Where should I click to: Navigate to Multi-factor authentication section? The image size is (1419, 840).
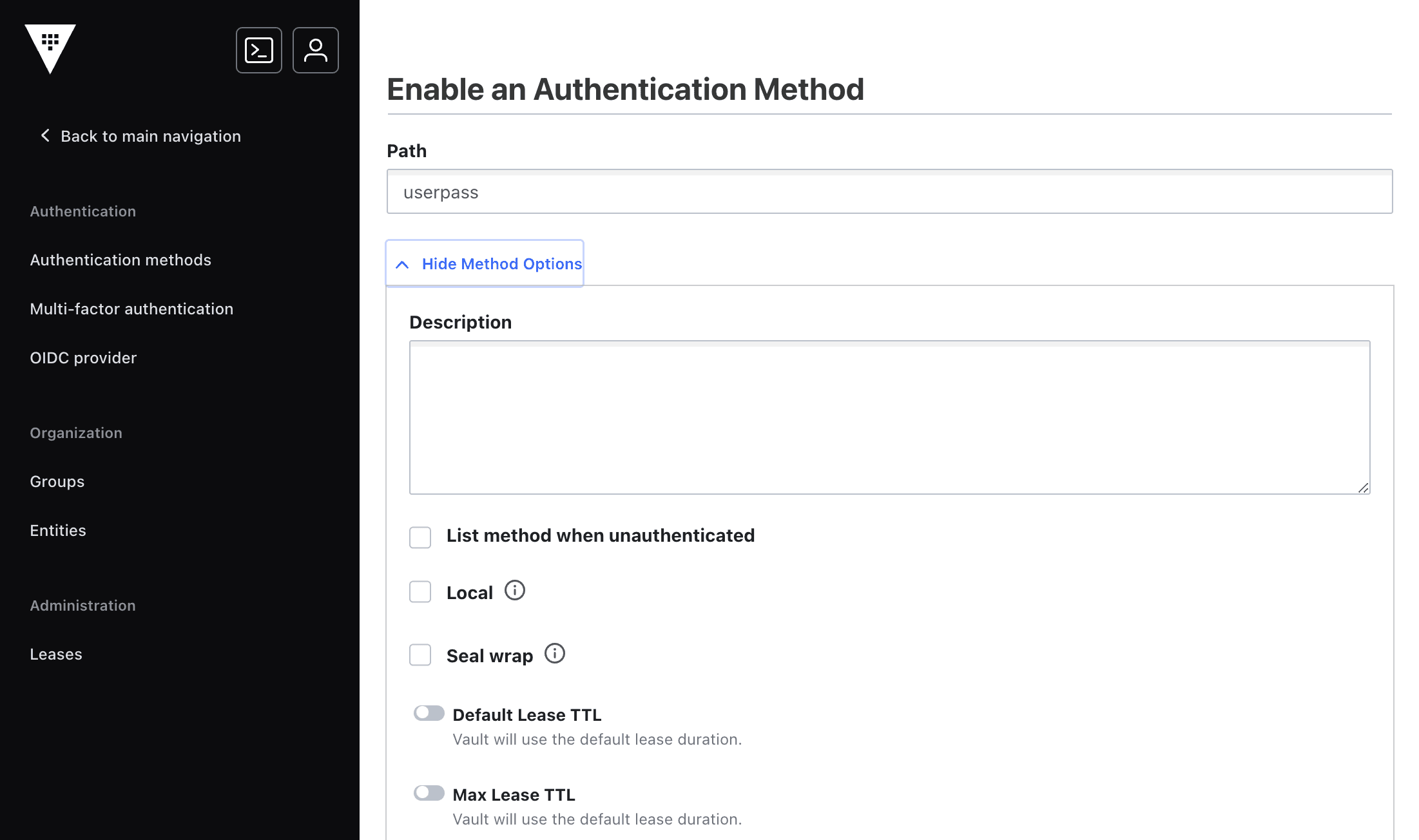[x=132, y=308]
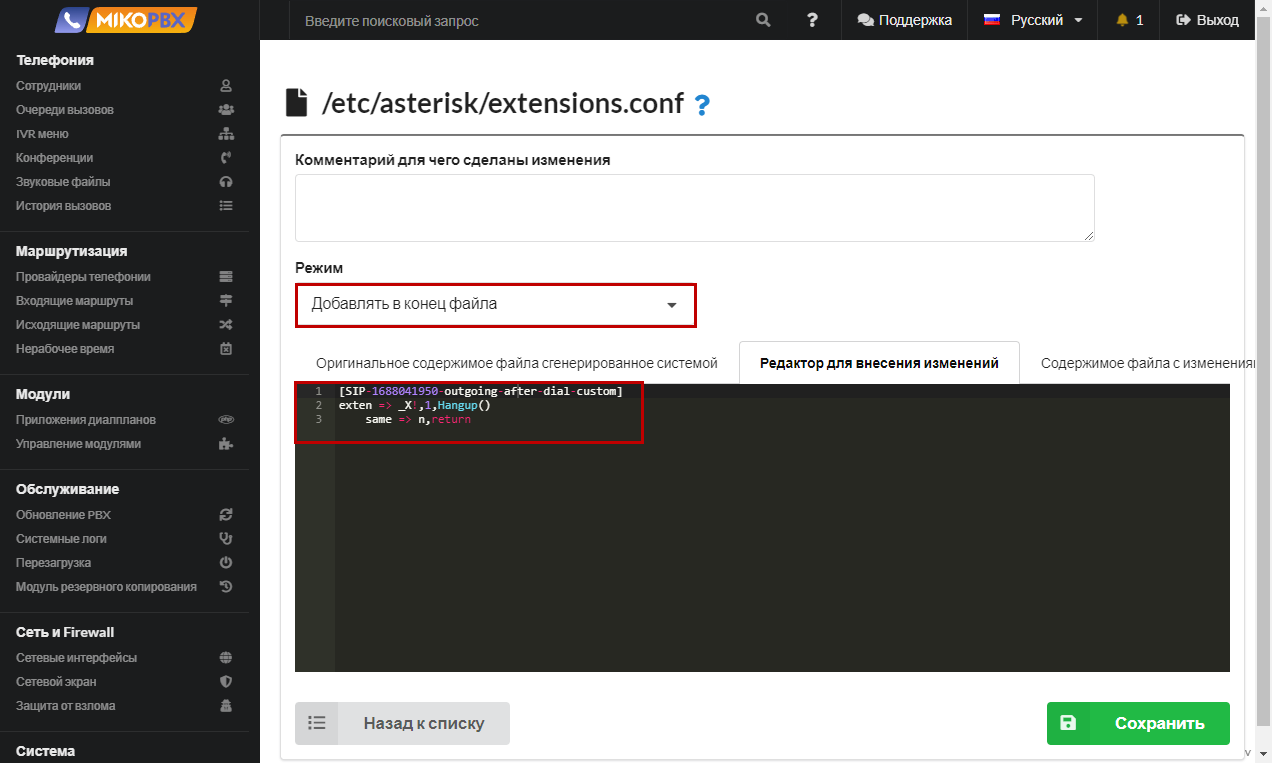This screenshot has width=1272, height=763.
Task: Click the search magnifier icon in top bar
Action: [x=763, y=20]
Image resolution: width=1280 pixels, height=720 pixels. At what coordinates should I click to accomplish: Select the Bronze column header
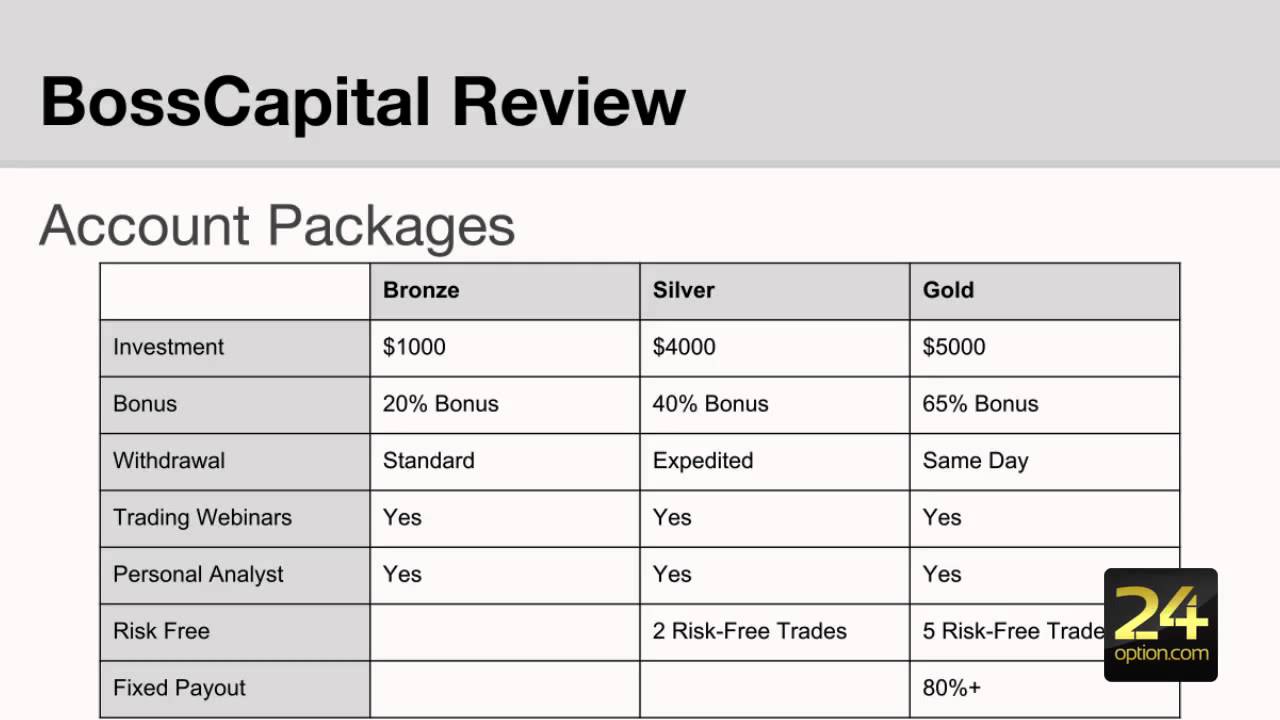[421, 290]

--------

# [REQUIREMENT]
Every line from the one with "Image resolution: width=1280" through the end of the material above should be restated word for word, with the pictures left out.

# [WRITTEN RESPONSE]
Image resolution: width=1280 pixels, height=720 pixels. At what coordinates should I click to accomplish: Select the Bronze column header
[421, 290]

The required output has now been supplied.